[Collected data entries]
++++++++++++++++++++

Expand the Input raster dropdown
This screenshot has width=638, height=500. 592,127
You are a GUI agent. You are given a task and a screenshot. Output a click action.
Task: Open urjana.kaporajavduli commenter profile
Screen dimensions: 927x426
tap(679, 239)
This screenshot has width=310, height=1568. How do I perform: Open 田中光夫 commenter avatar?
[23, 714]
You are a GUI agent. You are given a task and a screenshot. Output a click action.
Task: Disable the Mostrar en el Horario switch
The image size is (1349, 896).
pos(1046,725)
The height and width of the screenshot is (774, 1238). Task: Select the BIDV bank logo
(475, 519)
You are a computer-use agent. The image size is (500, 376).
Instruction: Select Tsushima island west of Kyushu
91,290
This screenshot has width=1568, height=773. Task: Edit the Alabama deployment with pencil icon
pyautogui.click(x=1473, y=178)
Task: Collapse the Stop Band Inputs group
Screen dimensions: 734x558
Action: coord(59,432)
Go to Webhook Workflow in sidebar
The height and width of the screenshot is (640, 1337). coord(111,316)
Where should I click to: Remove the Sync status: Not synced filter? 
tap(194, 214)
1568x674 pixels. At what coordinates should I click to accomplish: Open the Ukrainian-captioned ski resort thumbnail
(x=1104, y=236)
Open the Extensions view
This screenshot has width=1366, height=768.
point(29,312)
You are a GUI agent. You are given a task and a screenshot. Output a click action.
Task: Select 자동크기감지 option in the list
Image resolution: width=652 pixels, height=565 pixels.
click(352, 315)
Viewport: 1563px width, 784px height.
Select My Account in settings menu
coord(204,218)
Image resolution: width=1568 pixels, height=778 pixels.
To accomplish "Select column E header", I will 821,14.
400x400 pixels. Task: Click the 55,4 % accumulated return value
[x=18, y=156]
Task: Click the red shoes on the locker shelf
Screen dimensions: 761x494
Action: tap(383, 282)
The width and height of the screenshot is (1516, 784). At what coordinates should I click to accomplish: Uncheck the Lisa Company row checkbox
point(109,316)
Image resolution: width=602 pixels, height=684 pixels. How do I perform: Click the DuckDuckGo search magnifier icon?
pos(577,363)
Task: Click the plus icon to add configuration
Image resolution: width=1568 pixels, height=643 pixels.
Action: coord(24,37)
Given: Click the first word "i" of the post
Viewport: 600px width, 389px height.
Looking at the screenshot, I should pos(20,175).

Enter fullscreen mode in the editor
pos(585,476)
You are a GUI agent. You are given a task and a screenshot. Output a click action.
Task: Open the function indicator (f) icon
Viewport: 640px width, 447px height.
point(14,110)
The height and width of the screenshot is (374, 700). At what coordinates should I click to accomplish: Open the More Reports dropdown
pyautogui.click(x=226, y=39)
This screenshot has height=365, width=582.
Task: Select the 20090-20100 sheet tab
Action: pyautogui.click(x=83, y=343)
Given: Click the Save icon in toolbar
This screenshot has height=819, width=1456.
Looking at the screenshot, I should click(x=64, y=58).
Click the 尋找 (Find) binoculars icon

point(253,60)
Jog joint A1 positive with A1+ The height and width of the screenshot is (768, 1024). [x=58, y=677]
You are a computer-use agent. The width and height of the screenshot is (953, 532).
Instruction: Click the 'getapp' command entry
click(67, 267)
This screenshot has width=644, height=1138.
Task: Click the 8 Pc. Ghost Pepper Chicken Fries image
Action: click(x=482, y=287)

++++++++++++++++++++

## Work order
Set down, exactly as they appear above, all lines from the one that has "Where should I" down to the one that has "Jog joint A1", including those two and no others.

## Answer space
Where should I click to: Remove the Sync status: Not synced filter? 
tap(194, 214)
1568x674 pixels. At what coordinates should I click to accomplish: Open the Ukrainian-captioned ski resort thumbnail
(x=1104, y=236)
Open the Extensions view
This screenshot has width=1366, height=768.
point(29,312)
You are a GUI agent. You are given a task and a screenshot. Output a click action.
Task: Select 자동크기감지 option in the list
Image resolution: width=652 pixels, height=565 pixels.
click(352, 315)
Viewport: 1563px width, 784px height.
Select My Account in settings menu
coord(204,218)
Image resolution: width=1568 pixels, height=778 pixels.
To accomplish "Select column E header", I will 821,14.
400x400 pixels. Task: Click the 55,4 % accumulated return value
[x=18, y=156]
Task: Click the red shoes on the locker shelf
Screen dimensions: 761x494
Action: tap(383, 282)
The width and height of the screenshot is (1516, 784). At what coordinates should I click to accomplish: Uncheck the Lisa Company row checkbox
point(109,316)
Image resolution: width=602 pixels, height=684 pixels. How do I perform: Click the DuckDuckGo search magnifier icon?
pos(577,363)
Task: Click the plus icon to add configuration
Image resolution: width=1568 pixels, height=643 pixels.
Action: coord(24,37)
Given: Click the first word "i" of the post
Viewport: 600px width, 389px height.
Looking at the screenshot, I should pos(20,175).

Enter fullscreen mode in the editor
pos(585,476)
You are a GUI agent. You are given a task and a screenshot. Output a click action.
Task: Open the function indicator (f) icon
Viewport: 640px width, 447px height.
point(14,110)
The height and width of the screenshot is (374, 700). At what coordinates should I click to accomplish: Open the More Reports dropdown
pyautogui.click(x=226, y=39)
This screenshot has height=365, width=582.
Task: Select the 20090-20100 sheet tab
Action: pyautogui.click(x=83, y=343)
Given: Click the Save icon in toolbar
This screenshot has height=819, width=1456.
Looking at the screenshot, I should click(x=64, y=58).
Click the 尋找 (Find) binoculars icon

point(253,60)
Jog joint A1 positive with A1+ The height and width of the screenshot is (768, 1024). [x=58, y=677]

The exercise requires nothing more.